- WHAT TO PRODUCE:
Every line of the listing below from the one with "Edit the tenant arapFieldAllowUpdate row" up to and including the one with "Save the drawing with the floppy icon" should be retyped exactly, and nothing else; pictures are not part of the copy.

- STORED DATA:
Start of Block
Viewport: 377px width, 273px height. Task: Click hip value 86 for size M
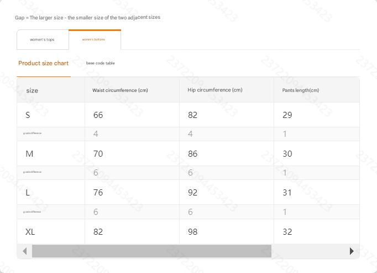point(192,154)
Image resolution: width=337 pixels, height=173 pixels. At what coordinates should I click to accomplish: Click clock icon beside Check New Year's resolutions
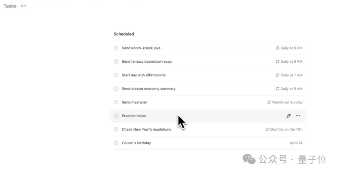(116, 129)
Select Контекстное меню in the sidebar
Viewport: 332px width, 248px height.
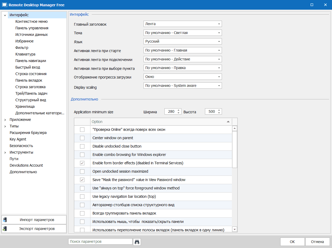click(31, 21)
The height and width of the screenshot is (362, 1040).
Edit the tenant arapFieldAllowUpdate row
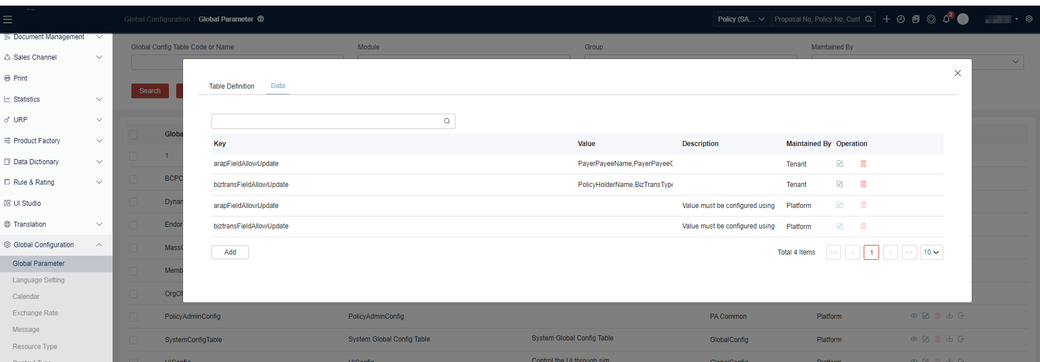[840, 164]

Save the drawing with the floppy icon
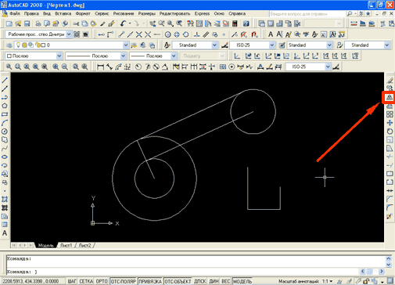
End of Block
Start of Block
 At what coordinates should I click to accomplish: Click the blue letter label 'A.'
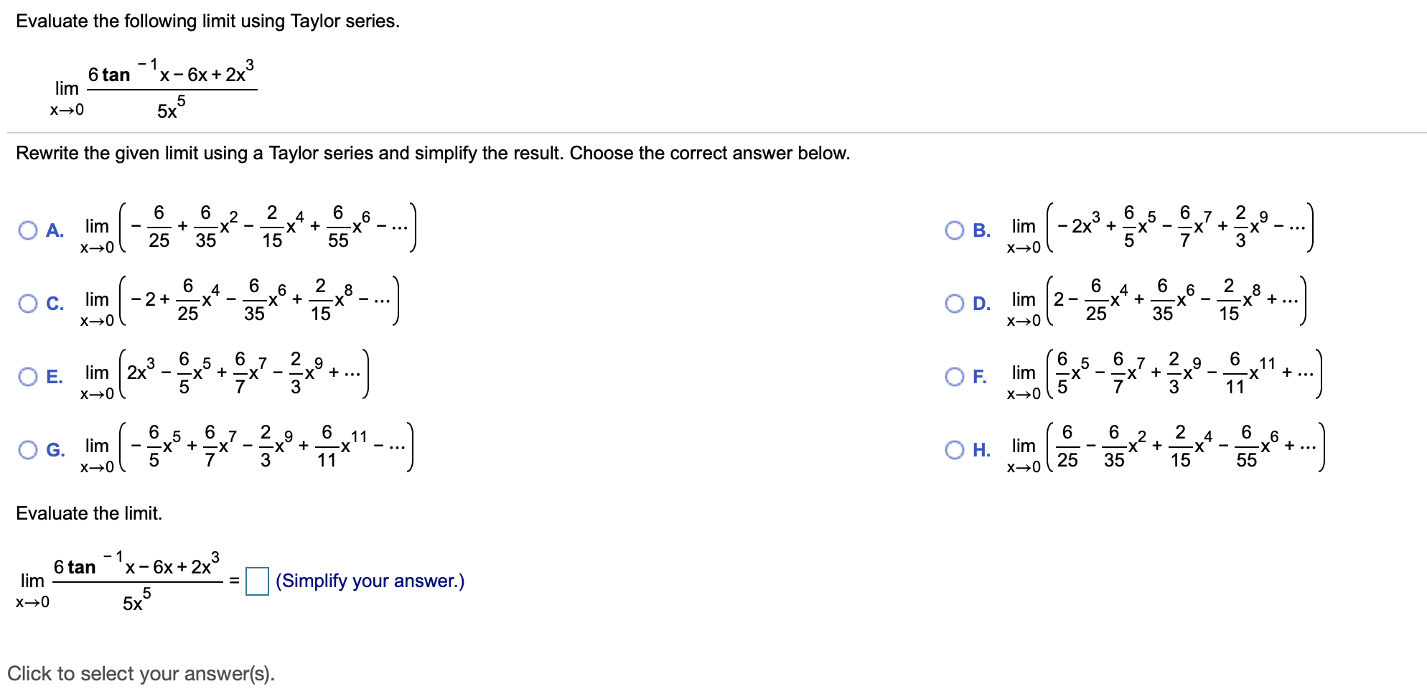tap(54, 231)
End of Block
- RESPONSE TO THIS EXERCISE:
Edit the tenant arapFieldAllowUpdate row
[840, 164]

Save the drawing with the floppy icon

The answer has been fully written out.